Reproduce the following listing word for word, from its first line to its last.

★ ★ ★

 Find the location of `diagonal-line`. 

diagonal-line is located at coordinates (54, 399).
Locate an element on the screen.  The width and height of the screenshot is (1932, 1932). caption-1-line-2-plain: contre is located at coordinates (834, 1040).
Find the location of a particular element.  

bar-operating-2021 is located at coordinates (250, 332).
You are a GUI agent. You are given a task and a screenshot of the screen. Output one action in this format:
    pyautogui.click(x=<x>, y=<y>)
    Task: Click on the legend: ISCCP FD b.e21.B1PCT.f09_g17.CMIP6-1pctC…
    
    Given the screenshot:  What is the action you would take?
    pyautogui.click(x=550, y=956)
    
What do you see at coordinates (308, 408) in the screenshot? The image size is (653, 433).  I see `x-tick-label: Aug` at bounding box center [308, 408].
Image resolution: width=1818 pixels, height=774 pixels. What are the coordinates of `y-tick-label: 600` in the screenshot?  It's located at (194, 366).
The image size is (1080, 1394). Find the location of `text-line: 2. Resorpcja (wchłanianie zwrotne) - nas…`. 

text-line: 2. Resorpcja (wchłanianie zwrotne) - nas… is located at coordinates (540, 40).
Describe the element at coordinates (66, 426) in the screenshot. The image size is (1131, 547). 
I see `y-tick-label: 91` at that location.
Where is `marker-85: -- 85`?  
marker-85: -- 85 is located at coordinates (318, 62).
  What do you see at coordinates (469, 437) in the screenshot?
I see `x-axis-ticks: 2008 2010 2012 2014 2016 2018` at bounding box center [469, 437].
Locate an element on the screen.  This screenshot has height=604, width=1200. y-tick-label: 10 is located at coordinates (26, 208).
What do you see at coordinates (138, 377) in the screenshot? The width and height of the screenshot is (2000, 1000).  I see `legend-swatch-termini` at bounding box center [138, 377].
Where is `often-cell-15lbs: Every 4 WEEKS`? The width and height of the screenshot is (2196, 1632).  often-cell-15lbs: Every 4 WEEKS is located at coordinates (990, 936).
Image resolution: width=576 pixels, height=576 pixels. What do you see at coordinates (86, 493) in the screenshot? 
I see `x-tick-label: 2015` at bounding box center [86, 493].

★ ★ ★

Solved exercise:
 Find the location of `diagonal-line`. 

diagonal-line is located at coordinates (54, 399).
Locate an element on the screen.  The width and height of the screenshot is (1932, 1932). caption-1-line-2-plain: contre is located at coordinates (834, 1040).
Find the location of a particular element.  

bar-operating-2021 is located at coordinates (250, 332).
You are a GUI agent. You are given a task and a screenshot of the screen. Output one action in this format:
    pyautogui.click(x=<x>, y=<y>)
    Task: Click on the legend: ISCCP FD b.e21.B1PCT.f09_g17.CMIP6-1pctC…
    
    Given the screenshot:  What is the action you would take?
    pyautogui.click(x=550, y=956)
    
What do you see at coordinates (308, 408) in the screenshot? The image size is (653, 433).  I see `x-tick-label: Aug` at bounding box center [308, 408].
Image resolution: width=1818 pixels, height=774 pixels. What are the coordinates of `y-tick-label: 600` in the screenshot?  It's located at (194, 366).
The image size is (1080, 1394). Find the location of `text-line: 2. Resorpcja (wchłanianie zwrotne) - nas…`. 

text-line: 2. Resorpcja (wchłanianie zwrotne) - nas… is located at coordinates (540, 40).
Describe the element at coordinates (66, 426) in the screenshot. The image size is (1131, 547). 
I see `y-tick-label: 91` at that location.
Where is `marker-85: -- 85`?  
marker-85: -- 85 is located at coordinates (318, 62).
  What do you see at coordinates (469, 437) in the screenshot?
I see `x-axis-ticks: 2008 2010 2012 2014 2016 2018` at bounding box center [469, 437].
Locate an element on the screen.  This screenshot has height=604, width=1200. y-tick-label: 10 is located at coordinates (26, 208).
What do you see at coordinates (138, 377) in the screenshot? The width and height of the screenshot is (2000, 1000).  I see `legend-swatch-termini` at bounding box center [138, 377].
Where is `often-cell-15lbs: Every 4 WEEKS`? The width and height of the screenshot is (2196, 1632).  often-cell-15lbs: Every 4 WEEKS is located at coordinates (990, 936).
Image resolution: width=576 pixels, height=576 pixels. What do you see at coordinates (86, 493) in the screenshot? 
I see `x-tick-label: 2015` at bounding box center [86, 493].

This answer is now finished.